Labelia (ex Substra Foundation)

View Original

Going Differentially Private: techniques and tools of the trade (Part 2/2)

Going Differentially Private: techniques and tools of the trade (Part 2/2)

In the first part of this article, you had your first encounter with Differential Privacy and learned why it’s so awesome. In this second part, we’ll present to you three python libraries for implementing Differential Privacy: Difflibpriv, TensorFlow-Privacy and Opacus.

The rapid adoption of Differential Privacy by Machine Learning practitioners coupled with the high demand for privacy preserving Machine Learning models have both led to the emergence of new software tools and frameworks that aim to ease the design and implementation of such models.

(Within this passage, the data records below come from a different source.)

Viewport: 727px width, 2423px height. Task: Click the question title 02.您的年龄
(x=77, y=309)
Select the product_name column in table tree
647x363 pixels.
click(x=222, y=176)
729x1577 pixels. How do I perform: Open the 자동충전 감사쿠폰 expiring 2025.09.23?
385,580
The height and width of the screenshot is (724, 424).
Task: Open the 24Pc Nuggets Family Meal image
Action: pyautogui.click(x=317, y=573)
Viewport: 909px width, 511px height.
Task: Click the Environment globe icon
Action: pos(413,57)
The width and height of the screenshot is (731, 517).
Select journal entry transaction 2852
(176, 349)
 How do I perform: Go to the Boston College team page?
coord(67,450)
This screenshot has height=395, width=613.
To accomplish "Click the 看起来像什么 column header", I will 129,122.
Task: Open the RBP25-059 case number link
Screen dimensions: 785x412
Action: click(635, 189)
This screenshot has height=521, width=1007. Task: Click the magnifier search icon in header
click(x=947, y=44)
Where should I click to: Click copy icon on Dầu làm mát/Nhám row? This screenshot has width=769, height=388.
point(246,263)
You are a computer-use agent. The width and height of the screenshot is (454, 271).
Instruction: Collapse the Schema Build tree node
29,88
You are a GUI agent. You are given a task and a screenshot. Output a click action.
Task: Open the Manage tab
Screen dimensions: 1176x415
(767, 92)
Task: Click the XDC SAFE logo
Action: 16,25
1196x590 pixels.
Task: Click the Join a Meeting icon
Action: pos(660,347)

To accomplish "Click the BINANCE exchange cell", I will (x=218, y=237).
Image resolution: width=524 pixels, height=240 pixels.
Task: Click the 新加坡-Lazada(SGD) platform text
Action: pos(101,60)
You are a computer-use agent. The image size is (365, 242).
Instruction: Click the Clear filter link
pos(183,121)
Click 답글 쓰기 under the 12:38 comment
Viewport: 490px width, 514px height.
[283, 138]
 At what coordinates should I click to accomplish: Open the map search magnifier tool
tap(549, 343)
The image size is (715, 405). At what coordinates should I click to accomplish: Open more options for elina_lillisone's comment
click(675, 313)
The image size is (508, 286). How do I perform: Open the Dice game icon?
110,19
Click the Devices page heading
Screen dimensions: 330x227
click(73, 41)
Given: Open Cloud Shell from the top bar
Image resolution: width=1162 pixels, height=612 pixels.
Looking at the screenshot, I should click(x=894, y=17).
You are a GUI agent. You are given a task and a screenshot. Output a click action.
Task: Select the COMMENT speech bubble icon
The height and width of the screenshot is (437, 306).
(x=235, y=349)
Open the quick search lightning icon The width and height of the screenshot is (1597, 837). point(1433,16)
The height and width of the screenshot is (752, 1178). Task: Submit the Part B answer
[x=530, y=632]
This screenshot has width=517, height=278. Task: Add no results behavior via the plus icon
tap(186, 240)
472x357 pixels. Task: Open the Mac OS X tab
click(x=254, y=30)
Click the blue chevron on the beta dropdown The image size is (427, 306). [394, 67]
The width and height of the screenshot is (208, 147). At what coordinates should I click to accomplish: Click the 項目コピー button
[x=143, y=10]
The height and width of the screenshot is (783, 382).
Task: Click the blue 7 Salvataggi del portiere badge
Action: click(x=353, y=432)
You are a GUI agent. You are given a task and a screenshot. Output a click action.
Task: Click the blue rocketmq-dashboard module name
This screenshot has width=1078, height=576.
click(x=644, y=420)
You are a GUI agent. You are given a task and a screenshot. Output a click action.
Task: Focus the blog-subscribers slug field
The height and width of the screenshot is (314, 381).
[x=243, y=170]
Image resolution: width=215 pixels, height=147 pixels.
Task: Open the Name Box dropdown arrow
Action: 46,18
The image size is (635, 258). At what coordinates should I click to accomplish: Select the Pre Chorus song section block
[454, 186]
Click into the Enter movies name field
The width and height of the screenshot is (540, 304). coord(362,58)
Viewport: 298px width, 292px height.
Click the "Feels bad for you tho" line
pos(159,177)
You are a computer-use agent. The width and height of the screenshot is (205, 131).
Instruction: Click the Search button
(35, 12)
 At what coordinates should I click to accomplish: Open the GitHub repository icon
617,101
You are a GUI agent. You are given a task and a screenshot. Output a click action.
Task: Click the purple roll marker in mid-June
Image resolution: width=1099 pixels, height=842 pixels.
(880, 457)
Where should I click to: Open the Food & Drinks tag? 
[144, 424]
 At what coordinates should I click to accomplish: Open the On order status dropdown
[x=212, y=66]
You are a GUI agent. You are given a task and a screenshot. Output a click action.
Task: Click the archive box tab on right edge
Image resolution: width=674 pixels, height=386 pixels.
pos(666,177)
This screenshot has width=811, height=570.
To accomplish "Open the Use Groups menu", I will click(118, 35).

Whether you're a machine learning veteran or just a curious data enthusiast, starting from scratch sounds like a daunting thought. Moreover, you might get lost while scouring Github repositories looking for a solution to start from.

Luckily, we’ve done the heavy lifting for you, and we stumbled upon three libraries for working with Machine learning under Differential Privacy. We will present the features and shortcomings of each of the three libraries. For an effective comparison we’ll focus on the following aspects:

Community support and ongoing contributions/updates: this is particularly important if you're planning on adopting a long term solution into your projects. Besides, the sight of a dead Github repo is sad.

Documentation: accessibility is important

Implementation of different Differential Privacy mechanisms 

Compatibility and integration with mainstream ML libraries such as pytorch, keras and scikit-learn

Model variety: it’s essential that these libraries offer support for several types of machine learning models

 Before we proceed to our comparative analysis, you should keep a few remarks in mind:

  •  At the time of writing of these lines, these are the 3 libraries that we deemed worth experimenting with in the context of Differentially Private Machine Learning. This list is by no means exhaustive. As this field is not fully mature yet and evolving at a fast pace, you should keep an eye out for new tools and frameworks in the near future

  • We solely focus on software solutions written in the Python programming language, as it's still the best fit for Machine Learning and AI based projects

  • A quick disclaimer: for each library, we’ve included a table that contains explanations for privacy parameters and their usage. However, the official documentation remains the go-to reference. Libraries get updated at one point in the future and the information in these tables will consequently become obsolete (some variables will have been renamed, refactored or dropped, etc.)

1- Diffprivlib

 ● The IBM Differential Privacy Library, this is a general purpose, open source python library for writing Differential Privacy applications. 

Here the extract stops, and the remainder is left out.